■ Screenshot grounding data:

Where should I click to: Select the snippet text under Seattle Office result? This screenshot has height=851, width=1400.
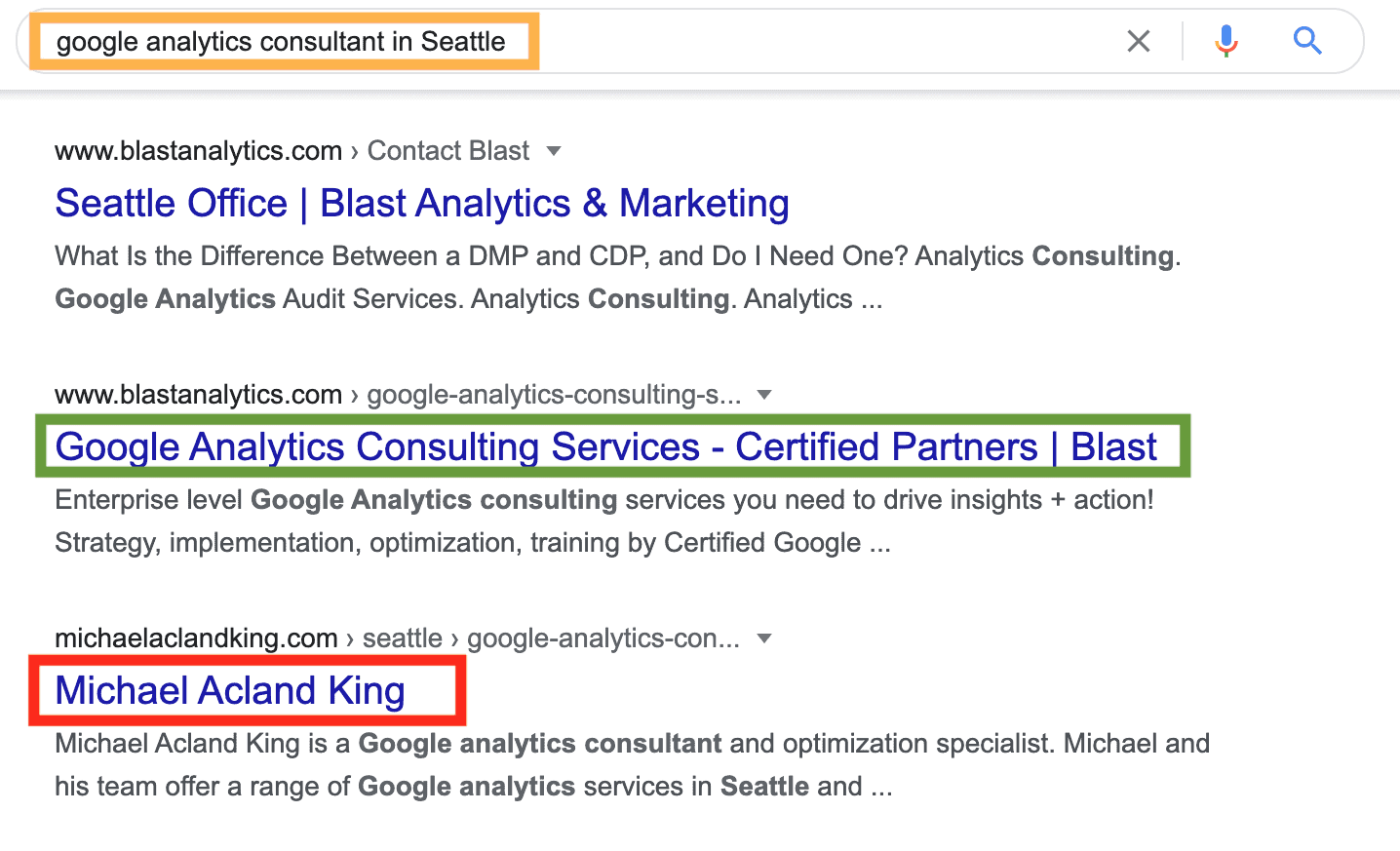coord(614,277)
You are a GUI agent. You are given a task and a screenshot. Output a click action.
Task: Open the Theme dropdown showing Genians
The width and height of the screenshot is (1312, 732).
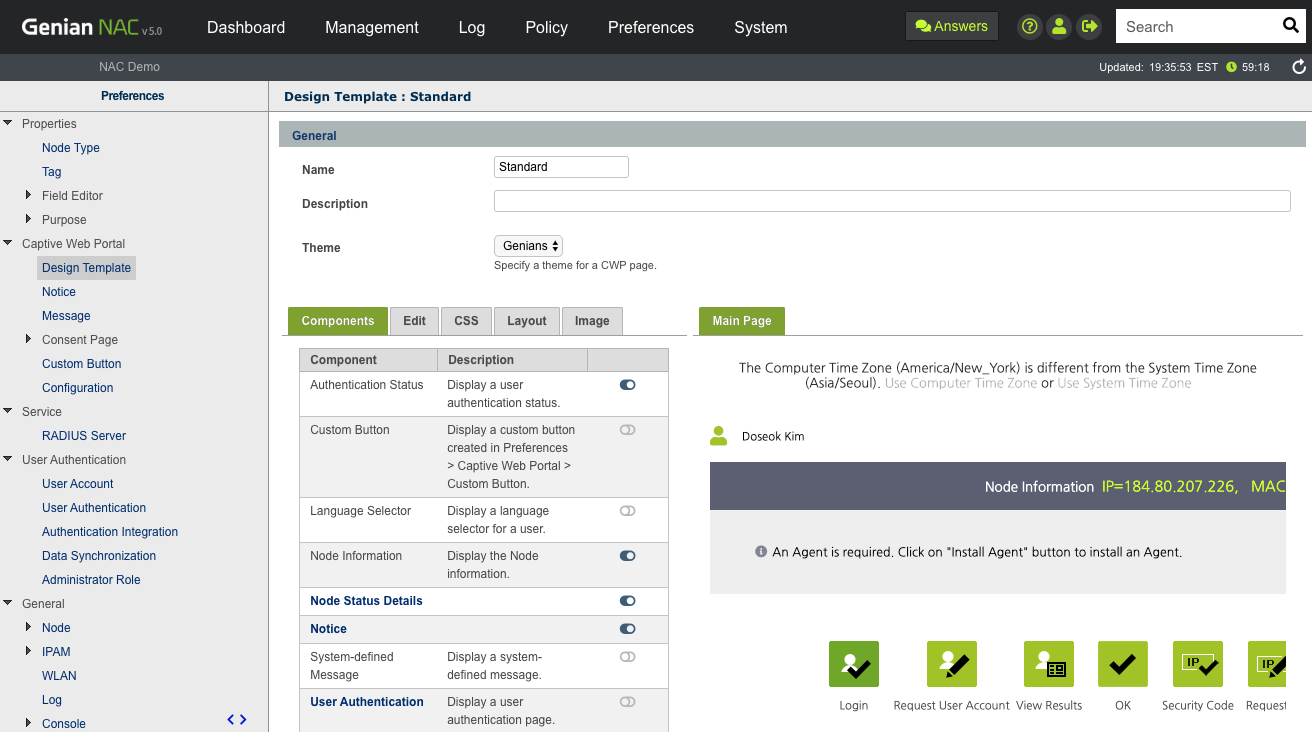(528, 245)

■ TO DO: A picture must not appear in the copy. Transcribe exactly the lines from the one with "You are a GUI" through the final line of the entries, both included, and no more.

■ EXERCISE SOLUTION:
You are a GUI agent. You are given a task and a screenshot. Output a click action.
Task: Open the Theme dropdown showing Genians
The width and height of the screenshot is (1312, 732).
(528, 245)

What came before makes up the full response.